▶ **Task objective**: After locating the line with "You are a GUI", set down that line and all the lines that follow it, unchanged, to the end of the records; omit the pictures.

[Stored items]
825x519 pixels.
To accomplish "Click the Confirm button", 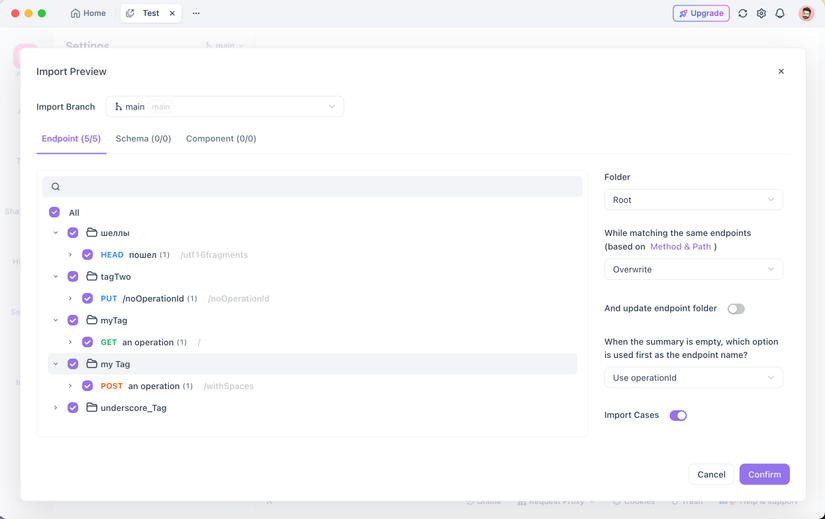I will click(764, 474).
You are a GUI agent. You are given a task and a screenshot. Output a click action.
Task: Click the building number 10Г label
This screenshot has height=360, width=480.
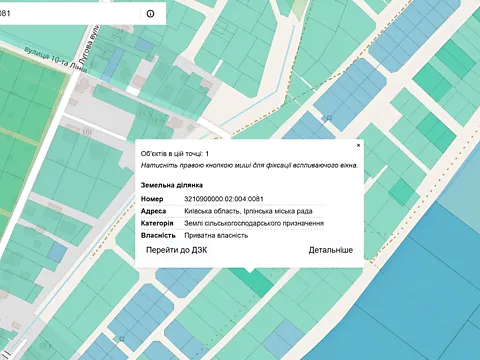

▶ **Result below**:
You are a GUI agent. You are given a task and a screenshot. Output a click action.
Task: Click the building number 10Г label
This screenshot has height=360, width=480.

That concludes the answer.